═════ DATA FOR THE TASK

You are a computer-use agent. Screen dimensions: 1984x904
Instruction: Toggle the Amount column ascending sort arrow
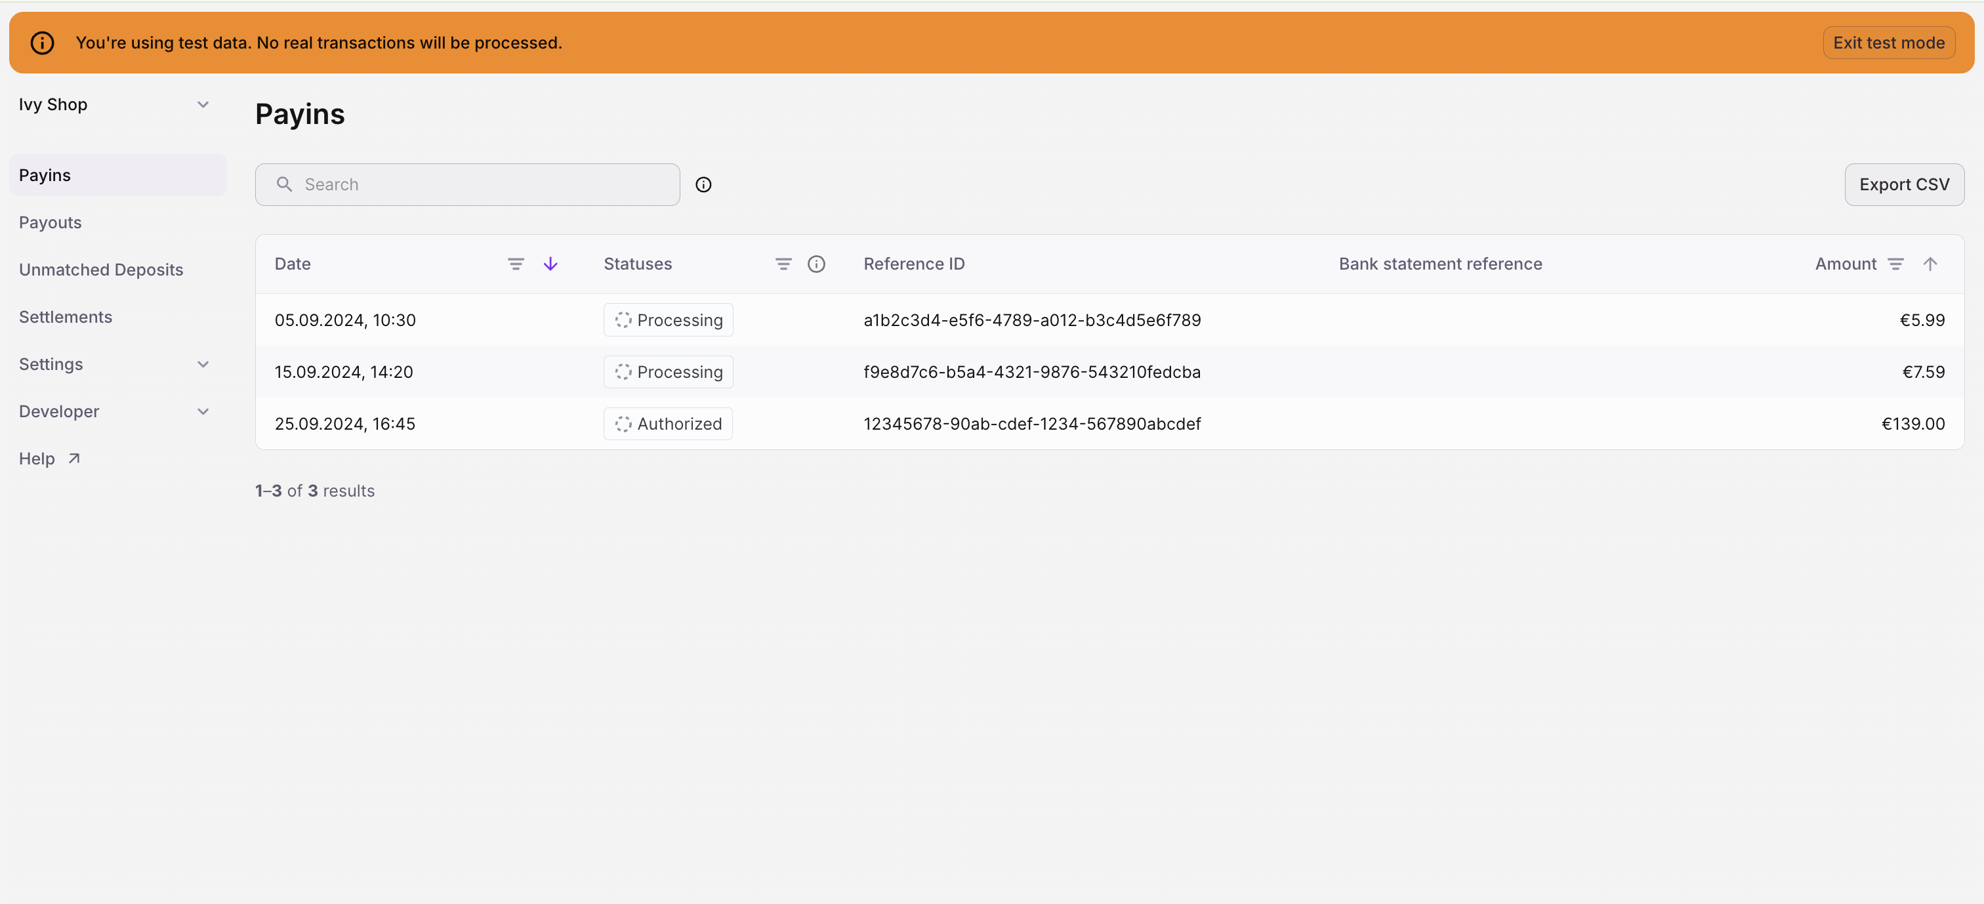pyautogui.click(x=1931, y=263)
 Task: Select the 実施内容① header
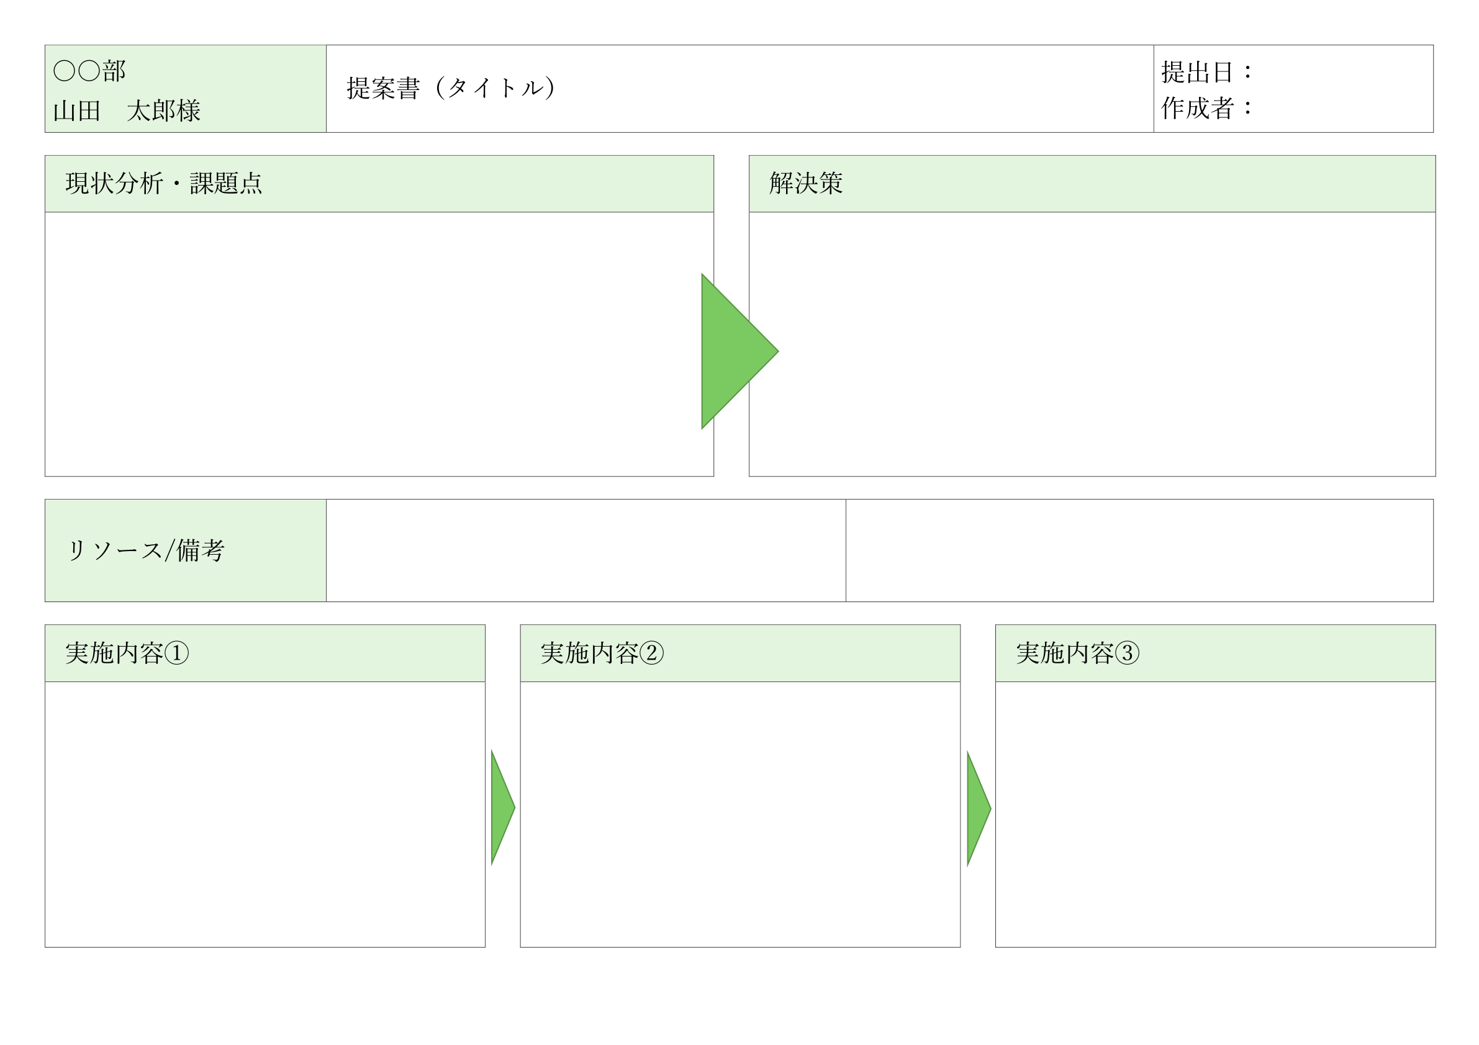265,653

══════════

• _TASK OBJECTIVE_:
Pull out every line above that contains the word "Screen".

• _EXPECTED ANSWER_:
You are a computer-use agent. Screen dimensions: 1984x904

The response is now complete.